For the circuit of Fig. 13.46, \(M_1 = 1\ H\), \(M_2 = 1.5\ H\), and \(M_3 = 2\ H\). If \(i_{s1} = 8\ cos\ 2t\ A\) and \(i_{s2} = 7\ sin\ 2t\ A\), calculate (a) \(\mathbf{V}_{A B}\); (b) \(\mathbf{V}_{A G}\); (c) \(\mathbf{V}_{C G}\).

Determine an expression for \(i_C(t)\) valid for t > 0 in the circuit of Fig. 13.48, if \(v_s(t) = 10t^2 u(t) / (t^2 + 0.01)\ V\).

For the coupled inductor network of Fig. 13.49a, set \(L_1 = 20\ mH\), \(L_2 = 30\ mH\), \(M = 10\ mH\), and obtain equations for \(v_A\) and \(v_B\) if (a) \(i_1 = 0\) and \(i_2 = 5\ sin\ 10t\); (b) \(i_1 = 5\ cos\ 20t\) and \(i_2 = 2\ cos\ (20t - 100^{\circ})\ mA\). (c) Express \(\mathbf{V}_{1}\) and \(\mathbf{V}_{2}\) as functions of \(\mathbf{I}_{A}\) and \(\mathbf{I}_{B}\) for the network shown in Fig. 13.49b.

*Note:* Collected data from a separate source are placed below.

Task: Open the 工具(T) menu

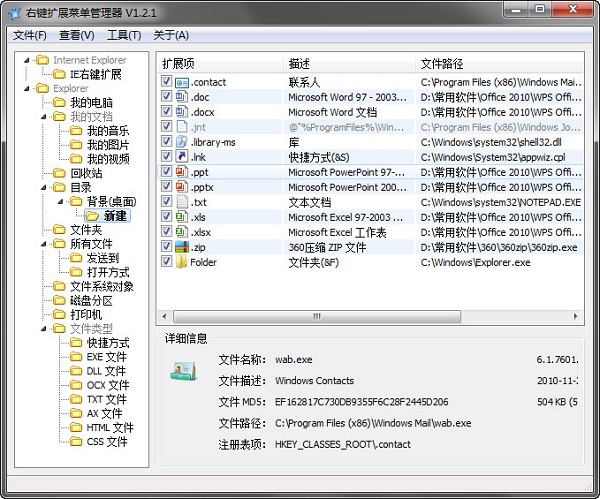Action: pos(123,36)
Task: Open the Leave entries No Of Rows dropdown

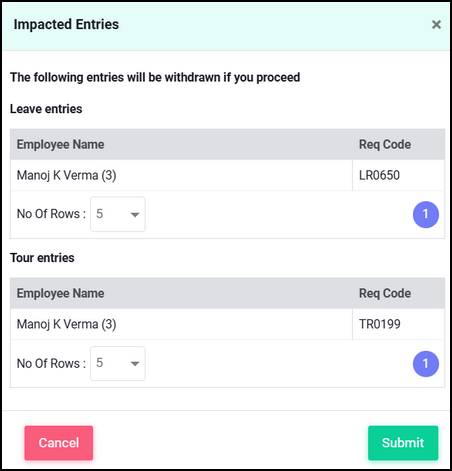Action: click(118, 214)
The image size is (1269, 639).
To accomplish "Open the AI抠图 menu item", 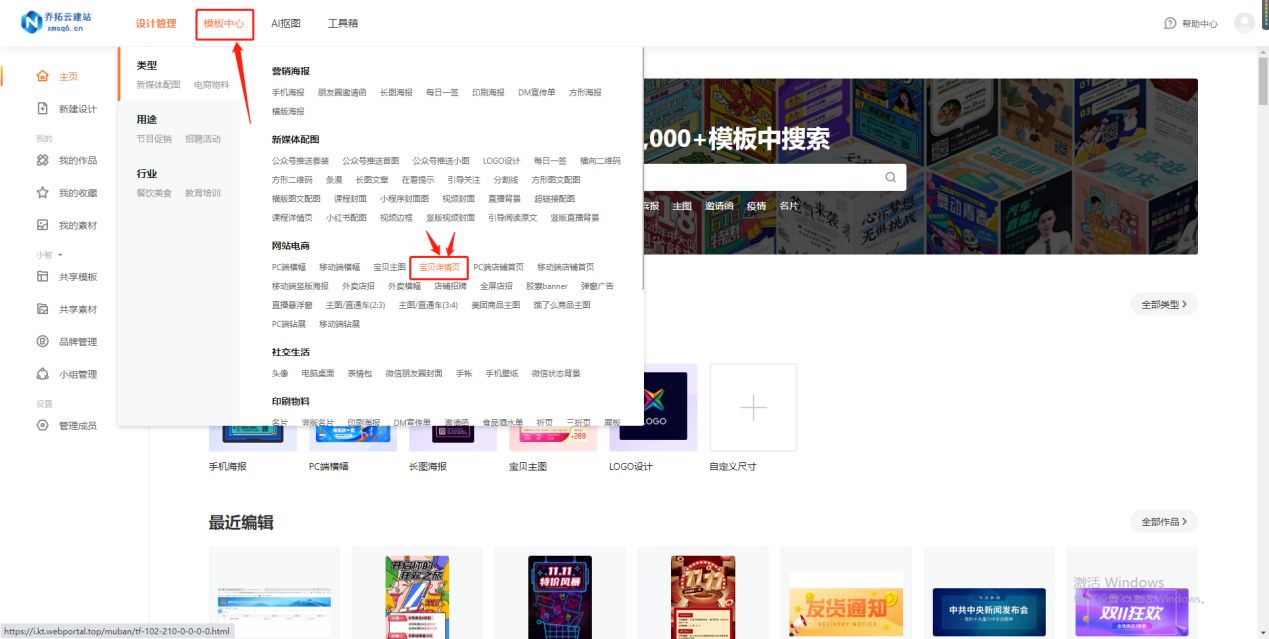I will tap(285, 22).
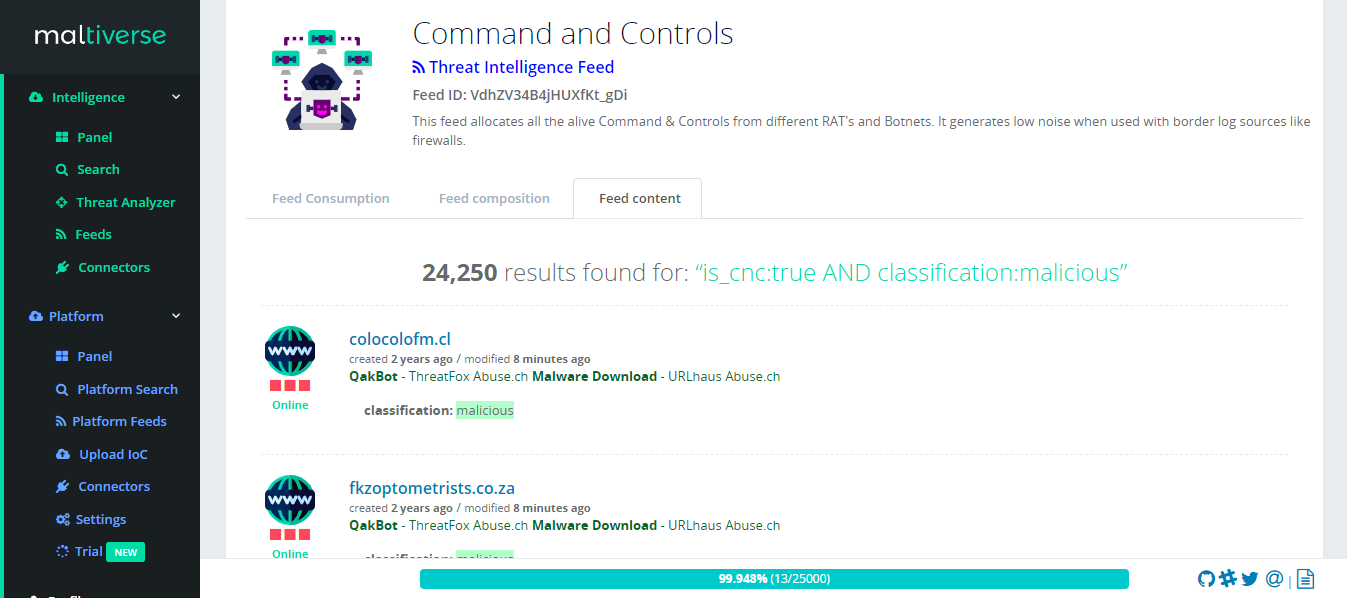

Find \(\mathbf{V}_1\ (j\omega)\) and \(\mathbf{V}_2\ (j\omega)\) in terms of \(\mathbf{I}_1\ (j\omega)\) and \(\mathbf{I}_2\ (j\omega)\) for each circuit of Fig. 13.51.

(a) Find \(\mathbf{Z}_{\mathrm{in }}\ (j\omega)\) for the network of Fig. 13.52. (b) Plot \(\mathbf{Z}_{\mathrm{in}}\) over the frequency range of \(0\ \leq\ \omega\ \leq\ 1000\ rad/s\). (c) Find \(\mathbf{Z}_{\mathrm{in }}\ (j\omega)\) for \(\omega = 50\ rad/s\).

For the coupled coils of Fig. 13.53, \(L_1 = L_2 = 10\ H\), and M is equal to its maximum possible value. (a) Compute the coupling coefficient k. (b) Calculate the energy stored in the magnetic field linking the two coils at t = 200 ms if \(i_1 = 10\ cos\ 4t\ mA\) and \(i_2 = 2\ cos\ 4t\ mA\).

With regard to the coupled inductors shown in Fig. 13.53, \(L_1 = 10\ mH\), \(L_2 = 5\ mH\), and k = 0.75. (a) Compute M. (b) If \(i_1 = 100\ sin\ 40t\ mA\), and \(i_2 = 0\), compute the energy stored in each coil and in the magnetic field coupling the two inductors at t = 2 ms. (c) Repeat part (b) if \(i_2\) is set to \(75\ cos\ 40t\ mA\).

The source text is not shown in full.